Followerwonk is a fantastic tool for this. This one takes a little more work, but the data you can find is incredible. Let’s say you know that Rand is one of your customers. He’s a perfect customer, and he’s typical of your perfect customer. You can go on Followerwonk and find all the people who follow him and then pull all of their bios, do a little research into the bios and find what other interests those people express.
So they’re following Randfish, but maybe a whole bunch of them express an interest in comic books, and it’s more than just one or two. It’s a big number of them. You just found a random affinity. People who like Rand also like comic books. You can then find this area, and it’s always easier to sell and get interest in this area.
Again, you can use that to drive content strategy. You can use that to drive keyword selection in a world where we don’t really know what keywords are driving traffic anymore, but we can find out what ideas are. You can use it to target specific messages to people.
The ways you capitalize on this, on your own site you want to make sure that you have rel=author and publisher set up, because that’s the most obvious IdeaGraph implementation we have right now, is rel=author and publisher.
Make sure you’re using schemas from Schema.org whenever you can. For example, make sure you use the article mark-up on your site because Google’s enhanced articles, results that are showing up at the bottom of search results right now, those are powered, in part, by pages that have the article mark-up, or at least there’s a very high correlation between them. We don’t know if it’s causal, but it seems to be.
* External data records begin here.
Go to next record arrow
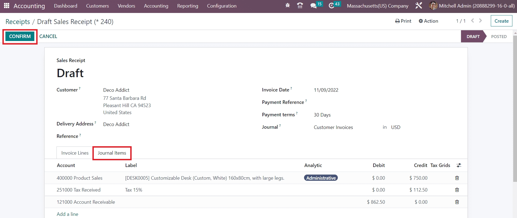Screen dimensions: 517x218 [x=481, y=21]
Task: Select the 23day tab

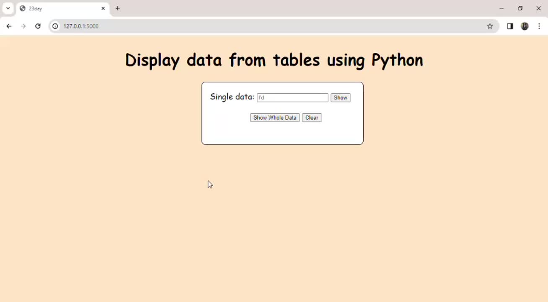Action: pos(59,8)
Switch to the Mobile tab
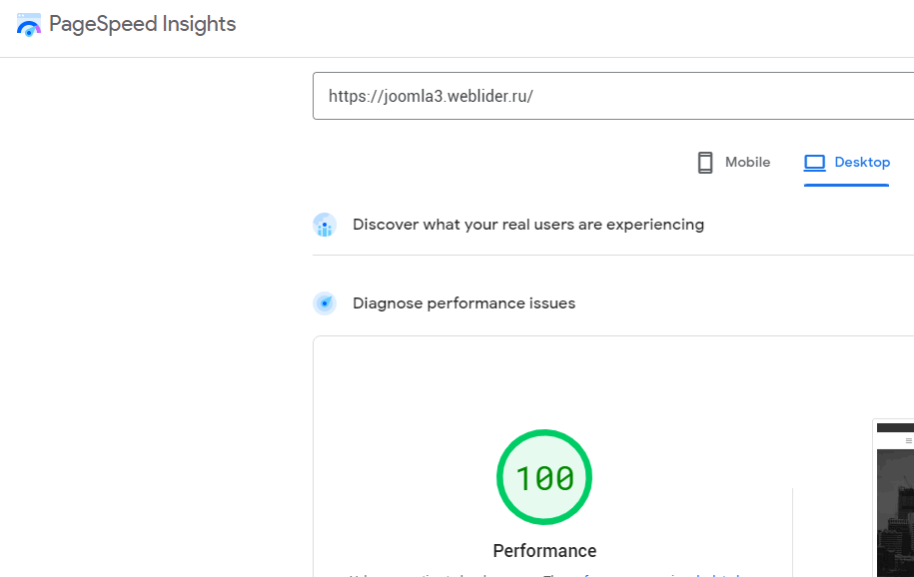Viewport: 914px width, 577px height. click(746, 163)
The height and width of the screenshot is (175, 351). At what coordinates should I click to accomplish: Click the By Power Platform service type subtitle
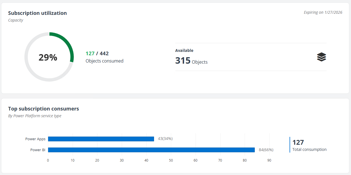point(35,116)
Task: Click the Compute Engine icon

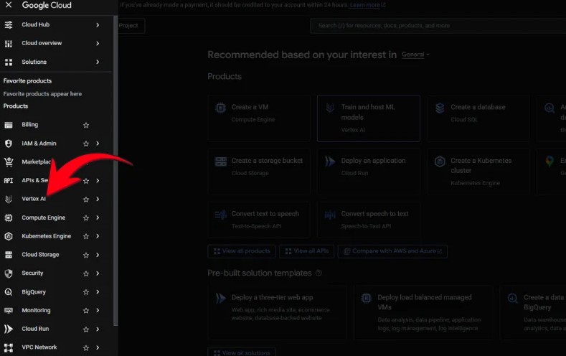Action: point(9,217)
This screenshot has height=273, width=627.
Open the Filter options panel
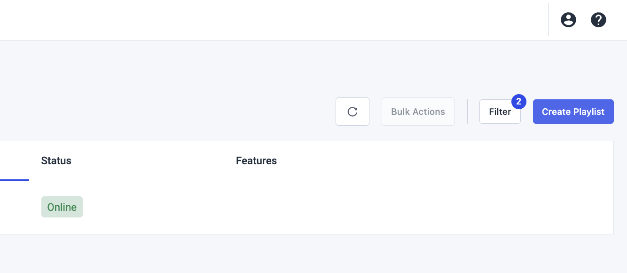point(500,112)
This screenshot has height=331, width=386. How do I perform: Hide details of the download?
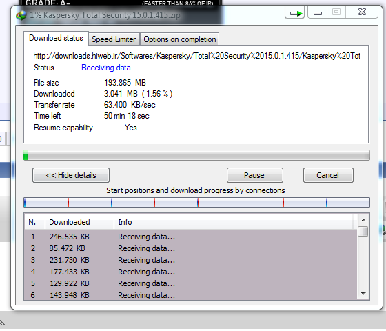point(71,175)
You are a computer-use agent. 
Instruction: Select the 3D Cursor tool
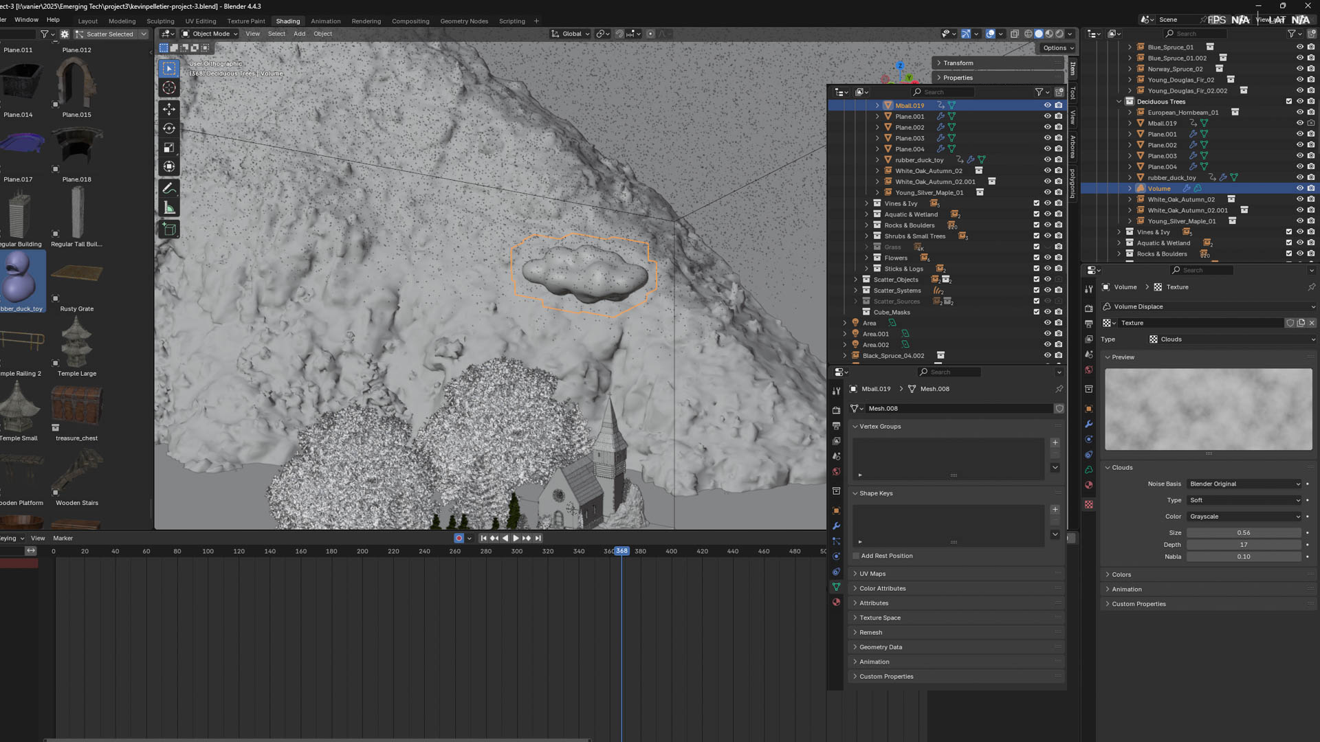169,88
Get yourself set up with Google Analytics Demographics, as Google rolls it out. You’ll be able to get demographic data and categorical data in Google Analytics based on visitors to your site. Then again, if you have a demographic profile, you can look at the things that that demographic profile is interested in and find those random affinities.
So just to summarize all of this, links and words have worked for a long time, but we’re starting to see the limitations of it, particularly with mobile devices and other kinds of search. Google has been trying to find a way to fix this, as has Bing, and they’re both working very hard at this. They’re trying to build on this thing that has always existed that I call the IdeaGraph, and they’re building on it using random affinities. Selling to random affinities is much, much easier. You can find them using lots of tools out on the web like collaborative filtering, Facebook, and Followerwonk. You can take advantage and position your site for it by just making sure that you have these basic mark-up elements in place, and you’re already collecting data.
I hope that was helpful to all Moz fans out there, and I look forward to talking to you online. Thanks.